In this section, the implementation of the proposed method is illustrated concretely. The overall flowchart of our scheme is shown in Figure 2. Given an HSR multi-spectral image, superpixels were initially generated using the ETPS algorithm with false-color composition and image enhancement. Then, the multi-size patches of superpixels were selected and learned through parallel dense CNNs, and multi-scale features were extracted from GAP layers. Next, superpixel multi-scale CNN features were mapped and combined with multi-resolution segmentation (MRS) [53] object hand-delineated features. Finally, multiple features were fused for comprehensive land-cover classification upon a 1-D CNN-MLP hybrid network with channel-wise stacking and attention-based weighting design.
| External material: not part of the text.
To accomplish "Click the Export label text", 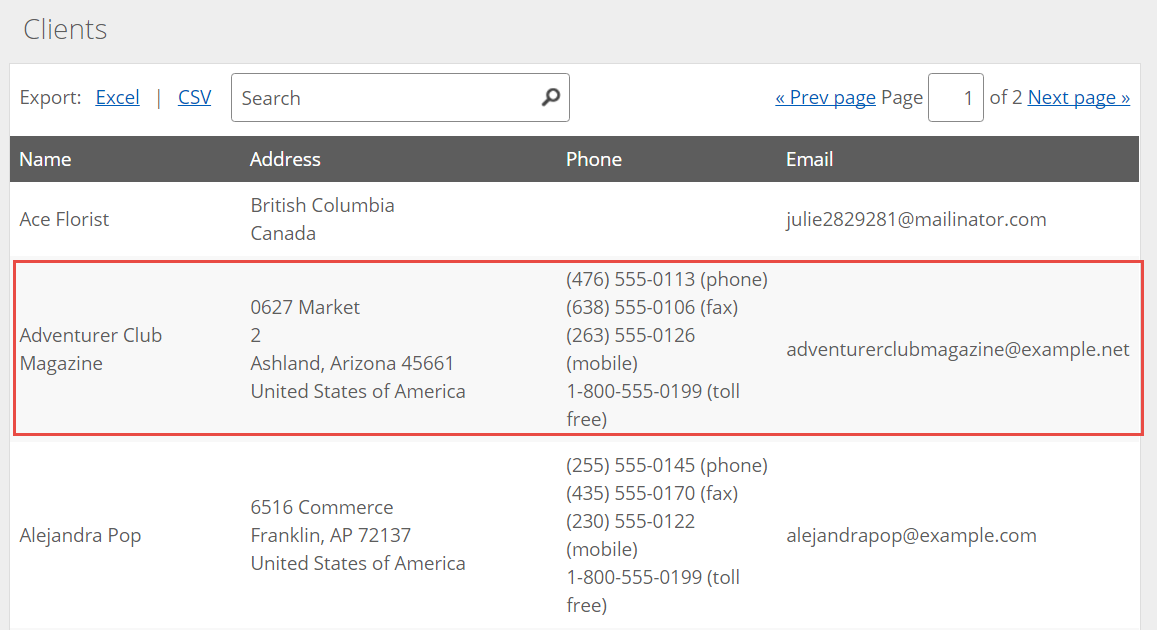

In particular, the effect of various multi-scale and multi-feature combinations was explored to determine the optimal fusing solution.

3.1. ETPS Superpixel Segmentation

Instead of concentrating on individual pixels or irregular objects, superpixels were employed as basic units for HSR image land-cover classification in our proposed method. ETPS was designed for natural images with red, green and blue bands, whereas HSR images were multi-spectral with more than 3 bands. Standard false-color composition of images could reflect invisible environmental information and highlight the vegetation, and image enhancement using standard deviation stretching could adjust the brightness and contrast to emphasize the important content. Therefore, standard false-color composition with standard deviation stretching was employed upon original HSR images for ETPS segmentation in this study to enhance the discriminative features and boundary adherence. The comparison between ETPS segmentation based on true color and standard false-color is shown in Figure 3, using GaoFen-2 fused images with 1 m resolution in the study area. It could be observed that the boundaries of trees were easily confused with soil, crops, or grass in true color, whereas the boundaries of different vegetation categories were clearer and more accurate in standard false-color. Considering the farmland, woodland, grassland, and vacant were similar in appearance and had similar spectral characteristics, the false-color composition with information enhancement was more applicable to the ETPS method and highlighted its superiority. In addition, this approach could also better separate buildings from vegetation and produce better-fitting ground object boundaries.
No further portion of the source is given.